Scoles began shooting.
He was calm, ridiculously calm, as he levelled his pistol to pick out each target carefully, but he still hit only one out of two, unable to track the insects’ rapid, random movements. It was a forlorn hope. Everywhere Holsten looked on the ground there were ants, not a vast carpet of them but still dozens, and they were converging on their visitors.
‘Get in!’ Tevik shouted. ‘Inside, now, all of you!’ and he went down with a yell, rolling over, tearing at his thigh where an insect was clinging, its scissor jaws embedded in him, tail curling under itself to sting and sting. Nessel and Lain pushed past Holsten, almost knocking him out of the hatch in their hurry to get back in. Scoles was right behind them, shoving Tevik forwards and then frantically fumbling another clip into his gun. The remaining mutineer was trying to drag Bales after them.
‘Leave her!’ Scoles shouted at him, but the man didn’t seem to hear. The ants were already crawling over him, and yet he was still hauling at the ragged weight that was Bales, as blindly single-minded as the insects themselves.
Lain had ripped the ant off Tevik, but the insect’s head was left behind, still holding its grip, and the man’s leg was visibly swelling where the sting had lanced through his shipsuit.

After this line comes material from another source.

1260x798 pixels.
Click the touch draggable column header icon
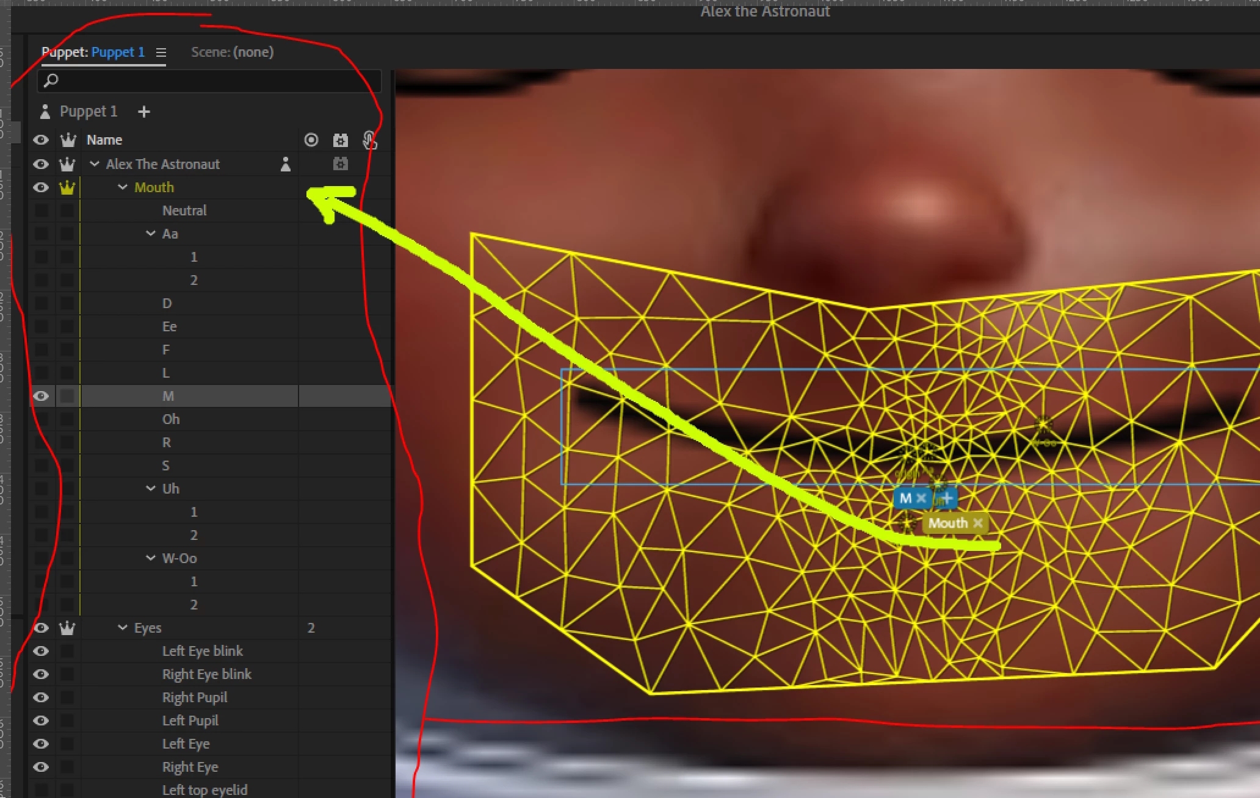point(369,140)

He was screaming, and now the man outside was screaming too; Scoles was trying to force the airlock closed, but there were ants already inside with them, rushing about the enclosed confines of the cabin, seeking out fresh victims.
Holsten crouched by Tevik, trying to work the ant’s head free of his leg and aware that his ribs should be vociferously complaining right then. In the end he had to pry it out with pliers, whilst Tevik clutched at the floor, emergency painkillers unequal to the task.
Holding up the head, Holsten stared at it. The bloodied mandibles looked weirdly heavy, metallic.
Scoles now had the airlock shut and he, Nessel and Lain had been stamping on every insect they found, whilst the cabin slowly filled up with an acrid reek from their crushed bodies. Holsten looked over just as they spotted one more ant up on the consoles.
‘Don’t smash the electronics,’ Lain warned. ‘We may need . . . was that a flame?’
There was a brief flash and flare at the ant’s abdomen, which it was directing aggressively towards them.
Aiming
was the word that came to Holsten’s mind.
Then that end of the cabin was on fire.
The crew reeled back from the sudden jet of flame that sprayed burning chemicals across the confined space. Nessel fell back over Holsten and Tevik, beating at her arm. Suddenly there was a line of fire between them and the airlock, leaping absurdly high, seeming to burn fiercer and faster than there was any reason for. And the ant was still spewing it out; now the plastics of the consoles were melting, filling the air with throat-catching fumes.
Lain lurched to the rear, coughing, and slapped at one of the panels, hunting for an emergency release. Holsten realized that she was trying to open the shutters to the hold – or where the hold had been. A moment later the back wall of the cabin irised out into open space and Lain almost fell through.
Scoles and Nessel went straight out with Tevik between them, and Lain hauled up Holsten under the armpits and helped him follow.
‘The ants . . .’ he managed.
Scoles was already looking around, but somehow the great host of insects they had seen earlier appeared to have disintegrated in just the few moments they were inside. Instead of the purposeful coalescing of an insect horde there were now just little knots of fighting insects all about – turning on one another or just wandering blankly around. They seemed to have lost all interest in the shuttle. Many were heading back into the trees.